2. Strand‐specific RT–PCR confirmed male‐specific accumulation of SUF transcripts in vegetative and reproductive organs, regardless of the induction of reproductive growth by far‐red irradiation. Biological duplicates were analyzed for each sex. MpEF1α was used as a control.

Source data are available online for this figure.

Figure EV5. Expression analyses of sex‐specific genes in suf [Y]

RT–PCR analyses showing feminized gene expression patterns of suf [Y]. Note that the expression of female‐specific genes in suf [Y] was suppressed by an additional mutation in the MpFGMYB‐coding region.

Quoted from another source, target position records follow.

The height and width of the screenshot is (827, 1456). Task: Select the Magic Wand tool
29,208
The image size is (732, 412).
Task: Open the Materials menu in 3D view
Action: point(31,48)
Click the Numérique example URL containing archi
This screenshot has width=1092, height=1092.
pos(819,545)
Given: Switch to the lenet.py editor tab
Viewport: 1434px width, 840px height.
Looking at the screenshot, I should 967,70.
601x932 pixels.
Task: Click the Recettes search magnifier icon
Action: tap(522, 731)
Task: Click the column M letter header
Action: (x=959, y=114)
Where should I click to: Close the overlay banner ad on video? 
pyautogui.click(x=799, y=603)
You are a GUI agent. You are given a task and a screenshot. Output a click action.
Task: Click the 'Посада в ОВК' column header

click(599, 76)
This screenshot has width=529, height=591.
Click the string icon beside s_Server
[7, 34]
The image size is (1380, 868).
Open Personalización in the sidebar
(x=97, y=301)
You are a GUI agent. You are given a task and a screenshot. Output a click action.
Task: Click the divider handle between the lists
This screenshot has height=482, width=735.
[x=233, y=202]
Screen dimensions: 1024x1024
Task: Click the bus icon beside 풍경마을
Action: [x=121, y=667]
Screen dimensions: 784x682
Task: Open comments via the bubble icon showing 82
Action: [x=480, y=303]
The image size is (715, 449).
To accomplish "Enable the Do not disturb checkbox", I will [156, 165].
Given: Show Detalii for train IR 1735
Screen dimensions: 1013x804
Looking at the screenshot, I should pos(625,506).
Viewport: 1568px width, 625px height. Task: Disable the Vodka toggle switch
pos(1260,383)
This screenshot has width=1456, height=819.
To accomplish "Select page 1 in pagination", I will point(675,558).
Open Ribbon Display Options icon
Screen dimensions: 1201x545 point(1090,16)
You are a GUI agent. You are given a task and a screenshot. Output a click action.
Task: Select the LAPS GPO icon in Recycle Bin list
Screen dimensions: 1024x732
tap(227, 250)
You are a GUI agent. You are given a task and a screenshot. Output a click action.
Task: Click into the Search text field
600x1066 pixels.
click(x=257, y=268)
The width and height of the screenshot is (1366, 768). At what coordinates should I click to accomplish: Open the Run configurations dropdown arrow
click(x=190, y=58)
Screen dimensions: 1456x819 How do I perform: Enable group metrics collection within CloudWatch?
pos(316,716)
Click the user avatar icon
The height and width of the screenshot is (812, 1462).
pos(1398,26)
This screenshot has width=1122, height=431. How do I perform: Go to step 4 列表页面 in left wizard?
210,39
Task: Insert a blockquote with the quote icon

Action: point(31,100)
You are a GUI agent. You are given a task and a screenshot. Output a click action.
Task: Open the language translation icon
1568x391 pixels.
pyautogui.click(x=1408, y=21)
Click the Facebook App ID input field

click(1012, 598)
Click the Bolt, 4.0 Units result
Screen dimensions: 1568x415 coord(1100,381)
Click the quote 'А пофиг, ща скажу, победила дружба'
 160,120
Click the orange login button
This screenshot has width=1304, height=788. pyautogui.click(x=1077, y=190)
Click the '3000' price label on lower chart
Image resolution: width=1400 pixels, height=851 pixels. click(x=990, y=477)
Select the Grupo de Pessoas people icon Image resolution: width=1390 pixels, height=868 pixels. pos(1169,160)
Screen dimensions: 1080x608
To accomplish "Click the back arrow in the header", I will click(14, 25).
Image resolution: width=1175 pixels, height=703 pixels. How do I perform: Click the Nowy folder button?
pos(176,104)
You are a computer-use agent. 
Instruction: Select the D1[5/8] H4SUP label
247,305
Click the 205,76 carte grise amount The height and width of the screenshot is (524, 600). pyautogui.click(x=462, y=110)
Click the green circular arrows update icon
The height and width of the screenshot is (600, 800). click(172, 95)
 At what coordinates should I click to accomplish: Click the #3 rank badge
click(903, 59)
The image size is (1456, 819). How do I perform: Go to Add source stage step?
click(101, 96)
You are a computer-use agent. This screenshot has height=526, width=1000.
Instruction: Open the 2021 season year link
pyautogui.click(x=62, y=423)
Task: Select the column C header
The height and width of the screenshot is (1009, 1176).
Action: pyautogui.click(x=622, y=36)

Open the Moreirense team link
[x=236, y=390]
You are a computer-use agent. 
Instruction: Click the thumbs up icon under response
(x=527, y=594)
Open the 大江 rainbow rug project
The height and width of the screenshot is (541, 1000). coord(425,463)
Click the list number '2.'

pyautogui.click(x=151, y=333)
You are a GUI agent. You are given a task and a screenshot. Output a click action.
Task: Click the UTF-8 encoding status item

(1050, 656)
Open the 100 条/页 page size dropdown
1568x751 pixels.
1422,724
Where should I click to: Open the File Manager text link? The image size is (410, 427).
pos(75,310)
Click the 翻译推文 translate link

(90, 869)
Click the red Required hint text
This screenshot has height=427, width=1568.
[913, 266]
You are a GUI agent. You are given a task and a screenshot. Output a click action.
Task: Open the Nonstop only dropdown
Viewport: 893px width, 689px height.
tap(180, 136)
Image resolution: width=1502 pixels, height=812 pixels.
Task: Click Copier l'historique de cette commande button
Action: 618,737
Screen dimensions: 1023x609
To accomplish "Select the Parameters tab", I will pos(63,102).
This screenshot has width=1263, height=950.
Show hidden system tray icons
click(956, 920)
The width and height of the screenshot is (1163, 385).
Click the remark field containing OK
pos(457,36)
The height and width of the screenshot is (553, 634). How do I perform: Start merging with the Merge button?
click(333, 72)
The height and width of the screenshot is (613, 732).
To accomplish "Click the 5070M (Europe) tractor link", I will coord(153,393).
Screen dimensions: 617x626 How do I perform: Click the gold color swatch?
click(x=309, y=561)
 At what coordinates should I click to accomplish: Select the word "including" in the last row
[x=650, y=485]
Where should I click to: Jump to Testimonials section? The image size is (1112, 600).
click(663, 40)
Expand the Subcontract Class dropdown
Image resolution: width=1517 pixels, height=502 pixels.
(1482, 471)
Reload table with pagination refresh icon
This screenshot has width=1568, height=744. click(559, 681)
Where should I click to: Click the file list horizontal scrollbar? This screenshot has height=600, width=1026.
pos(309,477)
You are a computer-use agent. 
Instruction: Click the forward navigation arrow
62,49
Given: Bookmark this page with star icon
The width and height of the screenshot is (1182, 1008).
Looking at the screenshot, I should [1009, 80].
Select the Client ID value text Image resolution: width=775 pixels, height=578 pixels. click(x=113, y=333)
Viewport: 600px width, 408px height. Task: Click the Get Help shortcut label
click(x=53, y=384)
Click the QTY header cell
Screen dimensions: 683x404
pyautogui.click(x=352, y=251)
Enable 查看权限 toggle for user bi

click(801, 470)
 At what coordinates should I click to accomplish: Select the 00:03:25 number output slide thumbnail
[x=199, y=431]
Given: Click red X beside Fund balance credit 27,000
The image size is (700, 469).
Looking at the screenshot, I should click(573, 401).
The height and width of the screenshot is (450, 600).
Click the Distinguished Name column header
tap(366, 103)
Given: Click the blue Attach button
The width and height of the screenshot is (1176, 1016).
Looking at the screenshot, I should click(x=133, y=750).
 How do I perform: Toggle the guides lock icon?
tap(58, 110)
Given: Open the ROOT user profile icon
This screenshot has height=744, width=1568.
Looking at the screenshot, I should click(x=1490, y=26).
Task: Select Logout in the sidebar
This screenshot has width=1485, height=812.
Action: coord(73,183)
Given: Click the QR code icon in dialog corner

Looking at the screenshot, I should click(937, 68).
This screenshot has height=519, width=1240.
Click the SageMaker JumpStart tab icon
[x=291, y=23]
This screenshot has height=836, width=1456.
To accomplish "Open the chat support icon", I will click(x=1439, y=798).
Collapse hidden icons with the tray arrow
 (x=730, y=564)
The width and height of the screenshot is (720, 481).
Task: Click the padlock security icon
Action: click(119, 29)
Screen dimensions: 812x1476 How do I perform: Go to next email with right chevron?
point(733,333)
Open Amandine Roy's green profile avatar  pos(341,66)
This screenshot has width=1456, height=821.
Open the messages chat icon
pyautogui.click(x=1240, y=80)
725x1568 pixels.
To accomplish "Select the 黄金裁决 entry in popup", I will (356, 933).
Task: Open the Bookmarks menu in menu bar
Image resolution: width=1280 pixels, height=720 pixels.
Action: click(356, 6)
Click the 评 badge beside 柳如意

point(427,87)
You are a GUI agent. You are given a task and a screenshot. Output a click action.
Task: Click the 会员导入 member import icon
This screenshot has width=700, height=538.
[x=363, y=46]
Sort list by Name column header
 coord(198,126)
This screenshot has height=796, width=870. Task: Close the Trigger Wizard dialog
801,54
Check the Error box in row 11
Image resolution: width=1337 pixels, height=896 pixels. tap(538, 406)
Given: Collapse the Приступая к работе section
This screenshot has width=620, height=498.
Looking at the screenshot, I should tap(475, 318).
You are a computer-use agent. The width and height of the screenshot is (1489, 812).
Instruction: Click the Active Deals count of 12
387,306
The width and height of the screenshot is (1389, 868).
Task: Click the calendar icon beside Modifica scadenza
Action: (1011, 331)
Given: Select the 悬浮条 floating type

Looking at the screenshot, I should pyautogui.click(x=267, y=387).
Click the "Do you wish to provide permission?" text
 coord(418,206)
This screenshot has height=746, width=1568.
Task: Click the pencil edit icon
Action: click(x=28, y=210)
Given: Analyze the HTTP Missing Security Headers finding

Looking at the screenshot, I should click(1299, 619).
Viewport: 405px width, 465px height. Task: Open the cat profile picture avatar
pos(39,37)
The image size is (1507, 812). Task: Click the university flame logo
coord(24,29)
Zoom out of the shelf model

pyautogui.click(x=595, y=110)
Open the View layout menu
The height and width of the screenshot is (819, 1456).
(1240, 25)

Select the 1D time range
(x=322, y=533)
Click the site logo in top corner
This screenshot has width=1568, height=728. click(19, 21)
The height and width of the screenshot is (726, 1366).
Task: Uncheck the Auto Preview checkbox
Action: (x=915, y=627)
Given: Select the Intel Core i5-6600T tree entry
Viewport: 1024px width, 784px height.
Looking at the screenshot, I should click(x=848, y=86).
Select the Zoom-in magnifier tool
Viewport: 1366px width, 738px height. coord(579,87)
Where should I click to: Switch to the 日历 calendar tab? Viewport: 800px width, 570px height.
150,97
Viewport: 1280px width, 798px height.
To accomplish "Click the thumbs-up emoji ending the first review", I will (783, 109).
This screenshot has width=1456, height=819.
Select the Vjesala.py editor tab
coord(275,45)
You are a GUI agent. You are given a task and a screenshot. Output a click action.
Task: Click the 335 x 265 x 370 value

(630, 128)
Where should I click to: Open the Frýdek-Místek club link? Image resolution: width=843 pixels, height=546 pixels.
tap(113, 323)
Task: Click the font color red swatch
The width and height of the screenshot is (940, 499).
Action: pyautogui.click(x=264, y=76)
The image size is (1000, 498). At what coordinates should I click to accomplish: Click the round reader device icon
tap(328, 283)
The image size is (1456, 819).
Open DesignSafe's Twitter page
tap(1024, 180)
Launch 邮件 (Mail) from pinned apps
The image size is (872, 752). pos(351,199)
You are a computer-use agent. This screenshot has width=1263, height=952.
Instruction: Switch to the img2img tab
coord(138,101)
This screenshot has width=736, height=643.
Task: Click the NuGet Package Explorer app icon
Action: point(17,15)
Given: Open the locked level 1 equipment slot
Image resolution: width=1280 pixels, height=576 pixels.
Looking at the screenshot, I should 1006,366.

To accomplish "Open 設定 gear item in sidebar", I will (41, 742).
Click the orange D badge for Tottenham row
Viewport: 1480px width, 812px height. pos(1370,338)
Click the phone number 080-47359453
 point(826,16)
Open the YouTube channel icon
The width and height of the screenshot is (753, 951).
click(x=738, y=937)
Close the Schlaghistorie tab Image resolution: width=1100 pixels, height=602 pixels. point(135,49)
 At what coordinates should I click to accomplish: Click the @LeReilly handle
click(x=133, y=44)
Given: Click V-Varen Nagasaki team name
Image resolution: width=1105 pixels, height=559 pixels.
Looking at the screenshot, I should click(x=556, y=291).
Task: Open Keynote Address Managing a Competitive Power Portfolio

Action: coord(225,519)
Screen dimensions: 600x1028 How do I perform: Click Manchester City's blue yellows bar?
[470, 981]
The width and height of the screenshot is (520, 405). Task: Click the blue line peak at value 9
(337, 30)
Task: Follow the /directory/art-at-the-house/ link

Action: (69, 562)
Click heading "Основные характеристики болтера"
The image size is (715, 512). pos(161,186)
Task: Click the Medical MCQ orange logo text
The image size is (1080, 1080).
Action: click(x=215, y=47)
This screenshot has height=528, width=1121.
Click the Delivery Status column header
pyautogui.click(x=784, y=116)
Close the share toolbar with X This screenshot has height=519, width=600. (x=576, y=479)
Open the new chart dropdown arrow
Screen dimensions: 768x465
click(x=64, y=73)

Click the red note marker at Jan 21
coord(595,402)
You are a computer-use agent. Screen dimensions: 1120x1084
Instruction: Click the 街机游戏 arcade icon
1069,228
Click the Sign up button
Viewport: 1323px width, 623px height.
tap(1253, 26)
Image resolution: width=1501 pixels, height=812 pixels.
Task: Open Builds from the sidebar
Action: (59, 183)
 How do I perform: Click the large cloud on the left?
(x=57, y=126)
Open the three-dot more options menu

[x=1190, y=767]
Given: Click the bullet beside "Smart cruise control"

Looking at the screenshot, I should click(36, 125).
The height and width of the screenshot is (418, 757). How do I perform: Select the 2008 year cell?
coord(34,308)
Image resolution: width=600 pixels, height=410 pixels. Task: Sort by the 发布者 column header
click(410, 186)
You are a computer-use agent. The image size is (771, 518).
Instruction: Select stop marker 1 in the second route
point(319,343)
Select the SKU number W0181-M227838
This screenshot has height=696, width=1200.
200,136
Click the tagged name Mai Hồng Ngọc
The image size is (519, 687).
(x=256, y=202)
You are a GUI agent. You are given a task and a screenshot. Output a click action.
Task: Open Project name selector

MpEF1α was used as a control.Source data are available online for this figure.

Figure 6. SUF acts in cis

1. A

   A gametangiophore of MpEF1αpro:SUF/suf‐30 ^ge [Y], indicating the inability of transgenic SUF overexpression in rescuing the feminization phenotype of suf ^ge [Y]. Scale bar, 2 mm.

2. B

   Real‐time RT–PCR analyses confirming SUF transcript accumulation in SUF‐overexpressing lines. Constitutively expressed MpEF1α was used as a control. Measurements of six biological replicates for WT [Y] and three biological replicates for each SUF‐overexpressing line are plotted.

3. C

   Structures of the gMpFGMYB‐S and gMpFGMYB‐L transgenes without (−S) or with (−L) the putative promoter and the TSS of SUF.

4. D

   Real‐time RT–PCR measurement of MpFGMYB transcript levels. Three biological replicates are analyzed for each line.

5. E–H

   Gametangiophores (E, G) and gametangia (F, H) of gMpFGMYB‐S [Y] (E, F) and gMpFGMYB‐L [Y] (G, H). Scale bars, 1 mm (E, G), 50 μm (F), 100 μm (H).

Data information: In (B) and (D), bars represent mean ± SD. Asterisks indicate significant differences from WT [Y] (B) or from WT [X] (D) (P < 0.05, two‐tailed Student's t‐test). See Source Data online for measurements and statistics.Source data are available online for this figure.

Figure 7. FGMYBs promote female gametophyte development in both Marchantia polymorpha and Arabidopsis thaliana, but with distinct upstream regulation

1. A, B

   A bidirectional transcription module at the MpFGMYB/SUF locus acts as a toggle switch between male (A) and female (B) sexual differentiation in M. polymorpha. MpFGMYB expression is activated by one or more unknown cues associated with reproductive growth. In males, MpFGMYB expression is suppressed by constitutively expressed antisense gene, SUF, allowing an unknown factor (M) to activate both autosomal and Y chromosomal genes to promote male differentiation (A). A dominant “Feminizer” on the X chromosome (Haupt, 1932; Bowman et al, 2017) directly or indirectly suppresses SUF expression, allowing expression of MpFGMYB and downstream autosomal and X chromosomal genes to promote female differentiation (B). Genes on the X and Y chromosomes are dispensable for the sexual morphologies of the gametophytes, but required for the differentiation of functional gametes.

2. C

   In A. thaliana, three FGMYB genes promote female differentiation in the embryo sac, a highly reduced female gametophyte of flowering plants. FGMYB expression is regulated at the transcriptional level after the formation of sporophytic female floral organs (Kasahara et al, 2005; Rabiger & Drews, 2013).